Expertos abogan integrar cirugía plástica en tratamiento obesidad
Expertos nacionales e internacionales han coincidido hoy en Pamplona en la necesidad de integrar la cirugía plástica en el abordaje integral del tratamiento médico y quirúrgico de la obesidad.
Esta es una de las conclusiones de la mesa redonda que se celebró en el marco del XLI Congreso de la Sociedad Española de Cirugía Plástica Reparadora y Estética (SECPRE), con la presencia del jefe del Servicio de Cirugía Plástica del Hospital de Cruces (Bilbao), Francisco Javier Gabilondo, quien el pasado mes de marzo extirpó un faldón abdominal de 60 kilos a una paciente con obesidad mórbida.

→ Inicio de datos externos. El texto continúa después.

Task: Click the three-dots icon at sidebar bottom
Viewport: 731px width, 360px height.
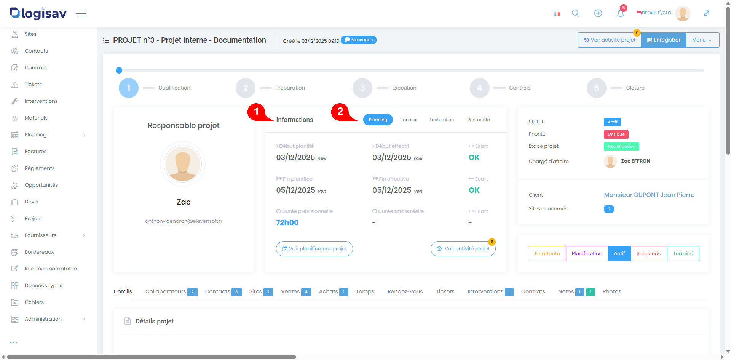Action: pos(14,342)
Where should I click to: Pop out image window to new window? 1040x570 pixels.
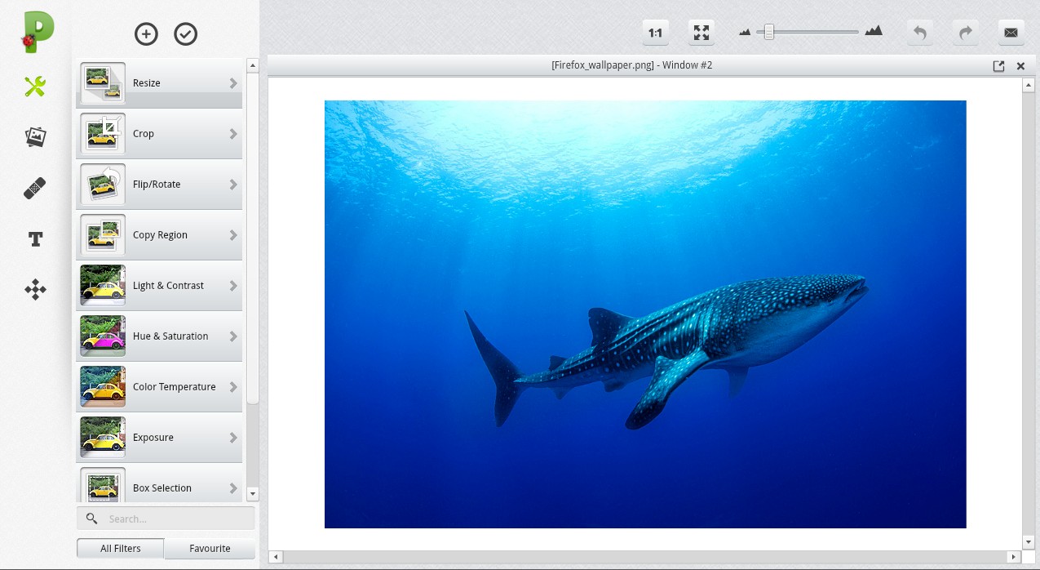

Los expertos, según informaron los organizadores en un comunicado, constataron que la creciente preocupación por la obesidad mórbida, tanto desde el punto de vista social como sanitario, ha llevado al incremento de las intervenciones relacionadas con la denominada 'cirugía de la obesidad'.
En muchos casos, tras una pérdida de peso importante quedan secuelas como descolgamientos cutáneos, faldones o flacidez, que en ocasiones van acompañadas de secuelas psicológicas, lo que hace 'necesaria una visión global del cuerpo que conjugue la corrección anatómica con la armonía corporal y en la que la cirugía plástica se integre en el abordaje integral del tratamiento médico y quirúrgico'.
Se trata, según apuntó el doctor Pedro Cormenzana, de la Policlínica Guipúzcoa (San Sebastián), moderador de la mesa, 'de hacer un traje nuevo al paciente'.
La cirugía del contorno corporal es una disciplina que engloba toda la cirugía del cuerpo, excepto cara y pecho, según dichas fuentes, que precisaron que entre el 70 y el 80 por ciento de las personas que se someten a este tipo de intervenciones son mujeres.
En otra mesa redonda se expusieron diferentes casos de rehabilitación de parálisis facial, una situación clínica incapacitante no sólo por la limitación física que conlleva la falta de movimiento de la cara (especialmente de los párpados y la boca), sino especialmente por la afectación de la imagen y sus implicaciones psicológicas y de relación social.
La alteración del nervio facial puede estar provocada por causas internas, externas, de forma congénita o sin causa aparente y la recuperación puede ser espontánea en algunos casos, mientras que en otros será necesario tratamiento médico y en otros una intervención quirúrgica. El objetivo último, en el caso de la rehabilitación dinámica de la cara paralizada, es que el paciente pueda mover la cara, es decir, vuelva a sonreír.
En esta mesa participó el doctor Cristophe Moure, del Hospital de Amiens (Francia), miembro del equipo que el pasado mes de noviembre realizó el primer trasplante parcial de cara a Isabelle Dinoire.
Al respecto, Bernardo Hontanilla, del Servicio de Cirugía Plástica, Reparadora y Estética de la Clínica Universitaria de Navarra y moderador de la mesa redonda, señaló que 'todavía es muy pronto para evaluar los resultados a nivel funcional, aunque de momento los indicios son favorables'.
Según Hontanilla, estas operaciones no tienen ninguna complejidad desde el punto de vista técnico, sino que lo determinante en estos casos es evaluar a largo plazo el tratamiento inmunosupresor requerido y la funcionalidad obtenida, para la cual será necesario que transcurran al menos seis meses tras la intervención.
La mastopexia, procedimiento quirúrgico para elevar y mejorar la forma de las mamas caídas y, sobre todo, el aumento mamario mediante prótesis de silicona, centró otra de las mesas de debate, en la que se indicó que en España se colocan cada año alrededor de 50.000 prótesis mamarias de silicona, lo que le sitúa a la cabeza de la Unión Europea en número de implantes de estas características.